The only answer to organized money is organized people. ~Bill Moyers

Dear Friends of the Rural Organizing Project,

You don't get to choose your moment in history but you do get to choose how you act in it.
   
As we enter 2008, we find the majority of Americans leaning to the 'left', with the Democratic Party poised to regain political power in the country. Still, the problems that led to the Democratic resurgence remain intractable: a war that Congress cannot or will not stop, the danger of military escalation, a pro-torture Attorney General approved with bi-partisan support, and behind these problems, the relentless rise of a 'privatized' government, from Blackwater to Halliburton, that uses the expanding disasters of our world as opportunities for private profit.  The challenges vary, but they are often dire.
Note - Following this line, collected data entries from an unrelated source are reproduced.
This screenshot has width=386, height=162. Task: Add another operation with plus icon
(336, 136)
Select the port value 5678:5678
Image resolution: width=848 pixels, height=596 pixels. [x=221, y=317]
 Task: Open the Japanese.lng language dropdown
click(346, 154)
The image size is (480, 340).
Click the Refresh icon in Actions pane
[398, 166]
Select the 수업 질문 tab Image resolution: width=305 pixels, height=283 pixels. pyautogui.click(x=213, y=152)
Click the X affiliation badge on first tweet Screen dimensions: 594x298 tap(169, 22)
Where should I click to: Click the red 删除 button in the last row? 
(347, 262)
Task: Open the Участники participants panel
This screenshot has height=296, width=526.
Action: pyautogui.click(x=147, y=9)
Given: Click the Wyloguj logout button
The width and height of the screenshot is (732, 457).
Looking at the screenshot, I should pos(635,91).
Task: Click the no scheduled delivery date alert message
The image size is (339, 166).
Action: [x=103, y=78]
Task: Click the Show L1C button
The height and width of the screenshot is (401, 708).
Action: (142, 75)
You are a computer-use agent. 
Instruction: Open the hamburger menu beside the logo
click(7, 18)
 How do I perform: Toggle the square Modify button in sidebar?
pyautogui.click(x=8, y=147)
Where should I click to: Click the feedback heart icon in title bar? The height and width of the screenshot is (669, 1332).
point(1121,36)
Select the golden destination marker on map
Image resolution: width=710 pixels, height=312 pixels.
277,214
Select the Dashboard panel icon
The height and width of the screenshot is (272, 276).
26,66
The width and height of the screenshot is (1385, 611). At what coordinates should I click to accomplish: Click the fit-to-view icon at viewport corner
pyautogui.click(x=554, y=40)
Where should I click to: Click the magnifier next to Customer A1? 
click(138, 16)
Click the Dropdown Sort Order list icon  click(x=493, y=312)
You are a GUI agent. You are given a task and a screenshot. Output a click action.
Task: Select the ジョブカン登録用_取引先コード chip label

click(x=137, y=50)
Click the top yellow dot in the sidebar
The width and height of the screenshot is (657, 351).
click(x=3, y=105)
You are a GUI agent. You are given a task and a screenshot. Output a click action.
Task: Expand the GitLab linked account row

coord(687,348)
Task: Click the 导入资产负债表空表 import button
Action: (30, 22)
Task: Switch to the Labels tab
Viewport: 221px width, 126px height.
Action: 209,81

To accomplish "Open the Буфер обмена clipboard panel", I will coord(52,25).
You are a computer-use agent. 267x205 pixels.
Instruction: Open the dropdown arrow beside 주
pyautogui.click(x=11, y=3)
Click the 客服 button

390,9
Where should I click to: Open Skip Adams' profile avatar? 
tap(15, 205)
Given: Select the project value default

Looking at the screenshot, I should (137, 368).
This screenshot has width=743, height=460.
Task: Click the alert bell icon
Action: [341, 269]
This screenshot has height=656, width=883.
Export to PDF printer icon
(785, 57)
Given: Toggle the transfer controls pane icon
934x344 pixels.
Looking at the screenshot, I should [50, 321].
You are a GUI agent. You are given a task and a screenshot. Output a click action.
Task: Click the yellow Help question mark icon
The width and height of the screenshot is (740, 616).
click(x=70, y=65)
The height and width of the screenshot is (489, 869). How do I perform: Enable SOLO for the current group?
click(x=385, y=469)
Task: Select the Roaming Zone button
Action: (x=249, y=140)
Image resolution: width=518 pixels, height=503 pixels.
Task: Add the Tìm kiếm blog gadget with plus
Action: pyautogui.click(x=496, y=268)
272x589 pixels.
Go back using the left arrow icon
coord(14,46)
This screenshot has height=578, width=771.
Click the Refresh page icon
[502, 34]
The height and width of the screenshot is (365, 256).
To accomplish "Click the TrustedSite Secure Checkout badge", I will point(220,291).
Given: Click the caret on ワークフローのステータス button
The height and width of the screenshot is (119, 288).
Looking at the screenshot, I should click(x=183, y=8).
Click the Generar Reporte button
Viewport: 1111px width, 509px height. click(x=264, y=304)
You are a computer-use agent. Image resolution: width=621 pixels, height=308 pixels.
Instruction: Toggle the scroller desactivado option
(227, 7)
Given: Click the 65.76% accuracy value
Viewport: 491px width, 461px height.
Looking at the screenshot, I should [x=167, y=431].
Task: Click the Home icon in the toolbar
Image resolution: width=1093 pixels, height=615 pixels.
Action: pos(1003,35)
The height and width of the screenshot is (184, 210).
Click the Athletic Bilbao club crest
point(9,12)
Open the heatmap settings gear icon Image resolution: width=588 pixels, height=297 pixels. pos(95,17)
Yet there is also a positive aspect to our times.  Since the old fixes are not providing solutions, we get to be smart, creative and local, building concrete alternatives for the future we desire.  READ MORE


Background

ROP is a statewide organization of locally-based groups that work to create communities accountable to a standard of human dignity: the belief in the equal worth of all people, the need for equal access to justice, and the right to self-determination.

Starting in 1992, ROP’s challenges to the anti-democratic right have earned ROP a national reputation for being an effective grassroots organization that takes on the hard issues. The catalyst for ROP was the Oregon Citizens Alliance and their outrageous Abnormal Behaviors Initiative, which targeted gay and lesbian Oregonians for legalized second-class citizenship. Oregonians in small towns across the state were mobilized, many for the first time, as basic tenets of the Constitution were at risk through this ballot initiative. ROP stepped into this organizing opportunity to fill a niche the radical right was trying to claim.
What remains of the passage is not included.